Parking Director Bill Collier said, at the beginning of fall semester, some students will be temporarily assigned to park at Emory West until the UA deck is online. At that time, he said hospital, clinic and some University staff, along with students, will be reassigned to the UA deck. People are welcome, Collier said, to volunteer for UA parking.

But the site along Clairmont Road will see more action than just the parking deck this summer, Morales said, as Emory continues razing the rest of its garden apartment buildings. He said lead and asbestos abatement of the existing buildings will be done in June and July, with demolition and grading to follow. By winter 2002, UA will have a whole new look--and 600 new beds for Emory undergraduates.

Former students will also have a new home in June, when the Miller-Ward Alumni Center is completed. The $7.5 million, 23,000-square-foot facility has dominated the view along Houston Mill Road this year, and Morales said preliminary discussion has begun concerning a possible pedestrian bridge over the road, connecting the alumni house with the Emory Conference Center.

Just down Houston Mill, the Nell Hodgson Woodruff School of Nursing's new building is on schedule for completion in January. Work related to the $22.1 million structure recently created a traffic delay on Clifton Road, but project manager Steve Lange said the cause can be traced to DeKalb County, not Emory, and should not happen again.

Lange said only DeKalb was authorized to work on the underground water lines beneath Clifton, but the county would not work on weekends, when Facilities Management normally does the most disruptive construction work. So the work had to be done on a Friday (March 31), and to compound matters, the county workers drilled too far through a water main, which then began to leak all over Clifton.

He said there is still work to be done on the lines, but it is work Emory can do itself. "Anything we can do within our control, we do after hours," Lange said.

Lange will also be the project manager for the Winship Cancer Institute, which will be located on the site currently occupied by Uppergate Pavilion. Abatement of Uppergate will begin in July, Lange said, followed by demolition and construction. He said the building will be sprayed down with water while being demolished to cut down on the amount of dust in the air.

Moving toward the campus interior, the Whitehead Memorial Research Building will begin to take shape in the next few months, according to project manager Bill Chatfield. Already gone is the wooden tunnel built to protect pedestrians during initial construction, and Chatfield said the $82.8 million building's skeletal frame will be completed this summer.

Chatfield said access to the bridge over the railroad tracks will be temporarily closed when he begins rebuilding the plaza behind the Dental School Building, but that will not occur until summer 2001. He said Whitehead occupants can expect a move-in date of December 2001.

Morales said this summer's Open Space project will close two additional stretches of road: Asbury Circle from Pierce Drive to Fraternity Row, and Pierce from Asbury down to Arkwright Road (behind Bishops Hall). There will no longer be parking on Pierce next to Dobbs and Tarbutton halls, but the spaces on Arkwright will still be available. Morales said the new pedestrian-only streets will not be paved this summer with red brick, but there are plans to do so in the future.
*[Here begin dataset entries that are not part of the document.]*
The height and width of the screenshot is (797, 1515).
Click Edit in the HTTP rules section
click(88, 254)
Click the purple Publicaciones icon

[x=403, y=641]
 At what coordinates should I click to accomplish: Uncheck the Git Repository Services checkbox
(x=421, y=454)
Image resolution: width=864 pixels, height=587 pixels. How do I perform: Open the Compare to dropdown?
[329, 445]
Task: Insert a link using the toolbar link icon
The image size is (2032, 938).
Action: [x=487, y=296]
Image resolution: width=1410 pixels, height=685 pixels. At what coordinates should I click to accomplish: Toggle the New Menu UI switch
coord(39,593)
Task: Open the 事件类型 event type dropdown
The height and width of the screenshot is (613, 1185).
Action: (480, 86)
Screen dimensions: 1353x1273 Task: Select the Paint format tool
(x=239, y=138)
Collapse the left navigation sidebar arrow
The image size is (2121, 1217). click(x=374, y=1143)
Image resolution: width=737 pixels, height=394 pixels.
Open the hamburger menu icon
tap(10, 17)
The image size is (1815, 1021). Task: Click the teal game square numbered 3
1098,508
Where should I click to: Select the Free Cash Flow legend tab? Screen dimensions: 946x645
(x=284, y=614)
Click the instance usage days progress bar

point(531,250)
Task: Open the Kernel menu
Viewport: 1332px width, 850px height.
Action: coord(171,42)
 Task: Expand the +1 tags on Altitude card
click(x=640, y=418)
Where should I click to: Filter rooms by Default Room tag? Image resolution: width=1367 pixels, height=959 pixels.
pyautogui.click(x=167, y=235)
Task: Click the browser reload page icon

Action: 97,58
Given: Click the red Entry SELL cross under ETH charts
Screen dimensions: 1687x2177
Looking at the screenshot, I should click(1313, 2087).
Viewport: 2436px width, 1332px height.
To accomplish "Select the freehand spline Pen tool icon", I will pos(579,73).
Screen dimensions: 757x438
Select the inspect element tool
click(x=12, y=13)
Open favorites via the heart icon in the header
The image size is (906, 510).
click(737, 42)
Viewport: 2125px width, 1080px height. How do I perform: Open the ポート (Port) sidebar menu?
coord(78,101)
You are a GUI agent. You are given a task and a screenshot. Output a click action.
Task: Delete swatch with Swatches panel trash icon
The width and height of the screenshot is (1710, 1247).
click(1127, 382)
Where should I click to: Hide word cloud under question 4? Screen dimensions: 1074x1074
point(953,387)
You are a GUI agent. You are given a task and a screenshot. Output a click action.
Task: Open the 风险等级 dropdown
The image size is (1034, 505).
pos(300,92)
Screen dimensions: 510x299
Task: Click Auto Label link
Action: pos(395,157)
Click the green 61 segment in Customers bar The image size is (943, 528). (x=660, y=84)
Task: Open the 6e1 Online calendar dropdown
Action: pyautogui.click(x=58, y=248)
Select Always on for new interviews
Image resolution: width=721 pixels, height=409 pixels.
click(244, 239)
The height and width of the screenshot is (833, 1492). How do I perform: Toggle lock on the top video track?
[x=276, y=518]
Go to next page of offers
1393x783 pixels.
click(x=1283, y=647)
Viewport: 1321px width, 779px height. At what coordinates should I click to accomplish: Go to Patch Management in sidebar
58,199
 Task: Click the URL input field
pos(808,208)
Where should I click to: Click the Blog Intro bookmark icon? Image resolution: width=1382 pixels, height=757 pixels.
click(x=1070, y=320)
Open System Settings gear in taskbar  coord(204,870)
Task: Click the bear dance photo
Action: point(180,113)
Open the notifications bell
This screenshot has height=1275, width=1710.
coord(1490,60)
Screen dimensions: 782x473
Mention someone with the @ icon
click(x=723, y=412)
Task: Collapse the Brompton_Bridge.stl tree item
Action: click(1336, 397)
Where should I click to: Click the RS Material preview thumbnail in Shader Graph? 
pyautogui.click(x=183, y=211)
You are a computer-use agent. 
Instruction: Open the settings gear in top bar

Only a few feet away is Emerson Hall (Science 2000 Phase I), scheduled for completion in December. Project manager Bill Morgan said there are no scheduled traffic or pedestrian disruptions. "It's going to look very interesting, very attractive," he said of the facility that is part classic Emory--white stucco walls with a terra cotta roof--and part steel and glass.

Science 2000 Phase II, which will be located next to the B. Jones Center, across the street from White Hall, will begin work in November, but the bulk of construction will be reserved for 2001, said project manager Chip Bullock. It is scheduled for completion in August 2002.

Finally, the long-awaited Schwartz Center for the Performing Arts, to be located in the wooded area between the business school, Fishburne Parking Deck and North Decatur Road, will break ground in October. Campus Planning Director Jen Fabrick, who will serve as project manager for the facility, said demolition of the annex building next to Fishburne will be done beforehand, and she doesn't expect any major traffic disruptions for the arts center. The $31.2 million facility is scheduled for completion in June 2002.